Searchable abstracts of presentations at key conferences in endocrinology
Endocrine Abstracts (2025) 116 O9 | DOI: 10.1530/endoabs.116.O9

NANETS2025 18th Annual Multidisciplinary NET Medical Symposium NANETS 2025 Other Section (13 abstracts)

Neuroendocrine neoplasms diagnosed in the setting of inflammatory bowel disease: An appraisal of published literature and proposed management algorithm

Mohamed M Khamis 1* , Imad Karam² , Gabriel D Lang³ & Nikolaos A Trikalinos 4


1Department of Medicine, Mercy Hospital St. Louis, Missouri, USA; ²Hematology and Medical Oncology, State University of New York (SUNY) Downstate Medical Center, Brooklyn, USA; ³Division of Gastroenterology, Department of Internal Medicine, Washington University, St. Louis, Missouri, USA; 4Division of Medical Oncology, Department of Internal Medicine, Washington University School of Medicine and Siteman Cancer Center, Missouri, USA


Background: Patients with inflammatory bowel disease (IBD) are at higher risk of developing malignancies, including neuroendocrine neoplasms, but the exact specifics of that are not well known. We reviewed the existing literature to better map the evidence surrounding this phenomenon.

Methods: We performed a PubMed search from inception to September 2024 for patients with gastrointestinal neuroendocrine neoplasms (NENs) and either Crohn’s disease (CD) or ulcerative colitis (UC). Eligible studies included abstracts, case reports, case series, and data from larger retrospective IBD cohorts. We extracted demographic and clinical information, including tumor grade, location, metastatic status, and mode of detection.

Results: We identified 67 case studies with data available for a total of 108 patients (61.1% male), ranging from 14 to 87 years of age. The median duration from IBD diagnosis to NEN detection was 13 years. Fifty-five (50.9%) patients had Crohn’s disease (CD) and 53 (49.1%) had UC. UC patients were older at initial NEN diagnosis (mean: 48.7 years) than CD patients (mean: 40.1 years) and had a higher metastatic rate (39.6% vs. 18.2%). In general, most NENs were low-grade (69.4%), while 20.4% were high-grade and 8.3% were mixed. The most common tumor locations were the rectum (29.6%) and appendix (27.8%), with rectal and colonic NENs more prevalent in UC and small bowel or appendiceal NENs more common in CD. At diagnosis, 71.3% of patients had localized disease. For high-grade NENs, 86.4% of cases were metastatic, compared to 9.3% for low-grade tumors. Only 10.2% of NENs were detected via endoscopic surveillance.

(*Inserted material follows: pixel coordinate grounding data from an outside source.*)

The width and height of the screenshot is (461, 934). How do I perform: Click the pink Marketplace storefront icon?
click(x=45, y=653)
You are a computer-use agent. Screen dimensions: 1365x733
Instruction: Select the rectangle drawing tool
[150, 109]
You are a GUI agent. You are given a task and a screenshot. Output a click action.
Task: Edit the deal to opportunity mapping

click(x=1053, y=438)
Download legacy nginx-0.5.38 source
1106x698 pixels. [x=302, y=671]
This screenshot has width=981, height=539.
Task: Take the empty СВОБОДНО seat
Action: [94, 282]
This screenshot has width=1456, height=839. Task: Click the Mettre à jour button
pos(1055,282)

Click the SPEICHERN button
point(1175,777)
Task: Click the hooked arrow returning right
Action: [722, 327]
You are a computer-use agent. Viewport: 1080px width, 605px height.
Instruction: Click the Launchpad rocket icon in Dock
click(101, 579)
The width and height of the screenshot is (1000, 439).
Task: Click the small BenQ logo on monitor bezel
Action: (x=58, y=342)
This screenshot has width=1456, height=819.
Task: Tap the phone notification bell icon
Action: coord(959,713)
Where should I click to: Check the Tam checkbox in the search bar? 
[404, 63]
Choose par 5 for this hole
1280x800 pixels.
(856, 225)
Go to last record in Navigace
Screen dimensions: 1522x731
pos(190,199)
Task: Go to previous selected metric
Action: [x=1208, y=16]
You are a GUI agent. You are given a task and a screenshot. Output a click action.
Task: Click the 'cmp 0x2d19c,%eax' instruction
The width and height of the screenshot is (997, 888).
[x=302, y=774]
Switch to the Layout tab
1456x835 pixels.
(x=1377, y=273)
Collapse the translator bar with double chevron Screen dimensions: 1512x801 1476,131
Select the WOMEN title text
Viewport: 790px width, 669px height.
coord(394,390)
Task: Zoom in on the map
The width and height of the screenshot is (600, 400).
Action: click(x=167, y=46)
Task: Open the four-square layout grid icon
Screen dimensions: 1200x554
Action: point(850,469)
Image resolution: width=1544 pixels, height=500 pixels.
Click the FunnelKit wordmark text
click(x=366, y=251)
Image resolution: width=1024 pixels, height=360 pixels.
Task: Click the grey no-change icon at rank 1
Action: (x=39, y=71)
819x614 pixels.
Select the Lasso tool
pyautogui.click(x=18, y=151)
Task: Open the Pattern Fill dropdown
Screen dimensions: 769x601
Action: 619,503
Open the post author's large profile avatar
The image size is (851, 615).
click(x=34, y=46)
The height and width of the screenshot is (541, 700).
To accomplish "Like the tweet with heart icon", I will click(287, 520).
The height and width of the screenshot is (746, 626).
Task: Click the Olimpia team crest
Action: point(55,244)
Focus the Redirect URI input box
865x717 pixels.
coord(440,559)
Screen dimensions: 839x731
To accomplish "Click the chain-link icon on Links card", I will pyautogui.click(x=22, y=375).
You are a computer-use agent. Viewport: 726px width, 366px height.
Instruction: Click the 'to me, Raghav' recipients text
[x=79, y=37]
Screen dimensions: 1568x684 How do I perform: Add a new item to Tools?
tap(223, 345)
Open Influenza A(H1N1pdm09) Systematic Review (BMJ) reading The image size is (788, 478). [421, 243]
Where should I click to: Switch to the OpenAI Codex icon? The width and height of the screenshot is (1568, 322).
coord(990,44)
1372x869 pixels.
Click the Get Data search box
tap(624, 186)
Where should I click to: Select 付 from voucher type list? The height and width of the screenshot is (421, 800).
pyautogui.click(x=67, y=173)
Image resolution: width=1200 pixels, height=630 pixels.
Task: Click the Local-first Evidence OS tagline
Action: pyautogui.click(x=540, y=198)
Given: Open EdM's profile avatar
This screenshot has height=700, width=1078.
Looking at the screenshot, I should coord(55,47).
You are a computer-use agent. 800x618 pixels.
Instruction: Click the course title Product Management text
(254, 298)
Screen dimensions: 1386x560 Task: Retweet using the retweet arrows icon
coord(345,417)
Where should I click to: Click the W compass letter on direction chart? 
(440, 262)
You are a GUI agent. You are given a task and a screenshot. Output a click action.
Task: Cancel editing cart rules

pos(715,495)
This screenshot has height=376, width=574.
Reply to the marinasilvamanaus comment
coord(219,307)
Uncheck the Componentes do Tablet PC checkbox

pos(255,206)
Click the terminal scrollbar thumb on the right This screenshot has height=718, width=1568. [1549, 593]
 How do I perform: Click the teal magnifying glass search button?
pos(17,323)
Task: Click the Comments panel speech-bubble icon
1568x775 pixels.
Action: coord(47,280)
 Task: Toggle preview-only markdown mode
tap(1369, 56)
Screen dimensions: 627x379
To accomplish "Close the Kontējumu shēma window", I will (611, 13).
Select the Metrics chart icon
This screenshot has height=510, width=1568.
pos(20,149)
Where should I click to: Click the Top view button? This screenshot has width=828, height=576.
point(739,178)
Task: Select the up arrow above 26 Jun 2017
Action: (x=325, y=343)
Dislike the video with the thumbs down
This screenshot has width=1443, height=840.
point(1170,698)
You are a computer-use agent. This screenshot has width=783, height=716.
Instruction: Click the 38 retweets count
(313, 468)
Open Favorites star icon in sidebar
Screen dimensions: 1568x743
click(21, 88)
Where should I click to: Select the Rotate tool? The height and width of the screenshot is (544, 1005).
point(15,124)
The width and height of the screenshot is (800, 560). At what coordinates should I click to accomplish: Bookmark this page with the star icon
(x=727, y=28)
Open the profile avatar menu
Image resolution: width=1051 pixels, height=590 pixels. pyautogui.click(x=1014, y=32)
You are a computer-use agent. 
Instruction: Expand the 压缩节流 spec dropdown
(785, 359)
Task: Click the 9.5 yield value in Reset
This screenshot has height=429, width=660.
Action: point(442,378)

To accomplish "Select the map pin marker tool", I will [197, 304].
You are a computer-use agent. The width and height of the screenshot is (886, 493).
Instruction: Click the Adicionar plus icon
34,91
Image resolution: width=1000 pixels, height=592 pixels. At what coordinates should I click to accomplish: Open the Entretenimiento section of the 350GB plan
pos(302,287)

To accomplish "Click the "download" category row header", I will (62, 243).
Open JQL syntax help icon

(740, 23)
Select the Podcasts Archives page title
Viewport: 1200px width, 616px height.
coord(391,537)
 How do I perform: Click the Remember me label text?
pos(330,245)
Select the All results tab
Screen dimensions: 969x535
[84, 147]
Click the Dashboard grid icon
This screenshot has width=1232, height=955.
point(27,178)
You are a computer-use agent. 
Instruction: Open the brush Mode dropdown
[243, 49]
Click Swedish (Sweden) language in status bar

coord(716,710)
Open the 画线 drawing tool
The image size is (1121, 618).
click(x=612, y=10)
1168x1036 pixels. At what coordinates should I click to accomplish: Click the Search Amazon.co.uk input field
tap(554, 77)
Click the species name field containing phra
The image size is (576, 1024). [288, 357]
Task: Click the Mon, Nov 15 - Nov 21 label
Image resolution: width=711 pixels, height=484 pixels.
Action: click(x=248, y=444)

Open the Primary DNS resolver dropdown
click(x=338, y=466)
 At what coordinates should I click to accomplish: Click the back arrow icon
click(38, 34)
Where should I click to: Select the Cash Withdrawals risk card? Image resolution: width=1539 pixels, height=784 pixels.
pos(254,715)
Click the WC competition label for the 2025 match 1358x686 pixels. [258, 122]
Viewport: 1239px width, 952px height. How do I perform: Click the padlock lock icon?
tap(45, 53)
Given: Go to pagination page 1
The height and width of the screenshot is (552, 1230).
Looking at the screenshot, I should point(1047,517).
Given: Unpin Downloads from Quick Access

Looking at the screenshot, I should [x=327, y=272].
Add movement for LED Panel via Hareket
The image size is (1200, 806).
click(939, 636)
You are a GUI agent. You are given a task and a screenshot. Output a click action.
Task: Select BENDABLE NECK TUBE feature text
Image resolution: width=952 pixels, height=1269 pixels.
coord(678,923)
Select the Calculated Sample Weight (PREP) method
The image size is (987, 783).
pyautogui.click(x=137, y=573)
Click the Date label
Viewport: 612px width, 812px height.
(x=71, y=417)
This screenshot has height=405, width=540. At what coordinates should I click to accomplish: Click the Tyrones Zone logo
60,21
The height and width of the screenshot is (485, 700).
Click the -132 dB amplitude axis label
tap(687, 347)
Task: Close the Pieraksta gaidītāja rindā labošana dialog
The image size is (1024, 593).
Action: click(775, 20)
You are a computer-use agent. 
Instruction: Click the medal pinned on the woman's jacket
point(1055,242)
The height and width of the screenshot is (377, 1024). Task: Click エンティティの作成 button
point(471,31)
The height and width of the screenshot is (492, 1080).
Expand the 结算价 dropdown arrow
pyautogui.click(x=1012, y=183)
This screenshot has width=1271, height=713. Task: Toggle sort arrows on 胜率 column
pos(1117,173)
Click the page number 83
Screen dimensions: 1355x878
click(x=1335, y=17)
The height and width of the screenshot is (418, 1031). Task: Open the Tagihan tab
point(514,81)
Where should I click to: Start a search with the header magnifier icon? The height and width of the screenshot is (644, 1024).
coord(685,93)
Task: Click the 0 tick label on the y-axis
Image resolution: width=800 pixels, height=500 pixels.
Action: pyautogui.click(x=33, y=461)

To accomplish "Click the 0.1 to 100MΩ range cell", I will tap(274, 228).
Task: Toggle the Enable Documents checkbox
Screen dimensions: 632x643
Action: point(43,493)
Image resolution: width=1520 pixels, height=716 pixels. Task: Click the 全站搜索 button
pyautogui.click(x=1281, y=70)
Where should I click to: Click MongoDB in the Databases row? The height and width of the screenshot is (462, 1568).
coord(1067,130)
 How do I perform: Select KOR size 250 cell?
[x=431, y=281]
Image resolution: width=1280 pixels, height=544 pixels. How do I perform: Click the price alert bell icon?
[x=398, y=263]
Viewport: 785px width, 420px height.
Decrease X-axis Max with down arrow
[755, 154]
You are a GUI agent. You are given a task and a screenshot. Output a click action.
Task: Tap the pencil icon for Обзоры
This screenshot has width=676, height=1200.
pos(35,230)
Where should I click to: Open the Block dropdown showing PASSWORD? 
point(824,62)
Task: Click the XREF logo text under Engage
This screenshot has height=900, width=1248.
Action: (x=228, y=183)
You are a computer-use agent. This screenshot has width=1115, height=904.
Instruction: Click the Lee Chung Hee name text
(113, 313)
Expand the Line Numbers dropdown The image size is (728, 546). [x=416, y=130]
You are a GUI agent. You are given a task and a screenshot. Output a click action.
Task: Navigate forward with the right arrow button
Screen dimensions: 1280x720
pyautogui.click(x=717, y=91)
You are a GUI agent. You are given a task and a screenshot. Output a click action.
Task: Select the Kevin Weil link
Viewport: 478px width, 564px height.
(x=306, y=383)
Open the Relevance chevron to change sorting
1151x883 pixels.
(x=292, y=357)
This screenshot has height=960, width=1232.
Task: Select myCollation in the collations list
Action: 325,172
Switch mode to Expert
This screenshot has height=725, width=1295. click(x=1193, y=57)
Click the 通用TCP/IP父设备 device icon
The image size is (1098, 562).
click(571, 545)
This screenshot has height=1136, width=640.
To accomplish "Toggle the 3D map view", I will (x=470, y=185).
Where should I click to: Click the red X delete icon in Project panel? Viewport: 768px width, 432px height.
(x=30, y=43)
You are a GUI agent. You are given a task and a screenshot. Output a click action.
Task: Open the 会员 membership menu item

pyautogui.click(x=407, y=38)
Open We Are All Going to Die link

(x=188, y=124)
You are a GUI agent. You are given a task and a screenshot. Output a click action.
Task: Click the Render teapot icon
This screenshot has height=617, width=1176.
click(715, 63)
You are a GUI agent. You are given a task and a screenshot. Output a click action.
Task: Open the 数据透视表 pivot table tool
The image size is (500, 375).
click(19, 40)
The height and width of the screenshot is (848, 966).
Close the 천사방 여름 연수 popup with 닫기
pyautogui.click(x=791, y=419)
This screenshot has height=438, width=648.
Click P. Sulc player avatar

Conclusions: Our findings reinforce the need for increased awareness and tailored surveillance strategies in IBD, particularly given the distinct tumor locations in UC versus CD and the high metastatic potential of high-grade tumors. Surveillance may be most beneficial after 10 years of IBD or around 44 years of age, focusing on rectal lesions in UC and appendiceal or small bowel lesions in CD. Future studies are needed to solidify optimal imaging protocols and elucidate mechanisms by which chronic inflammation fosters NEN development.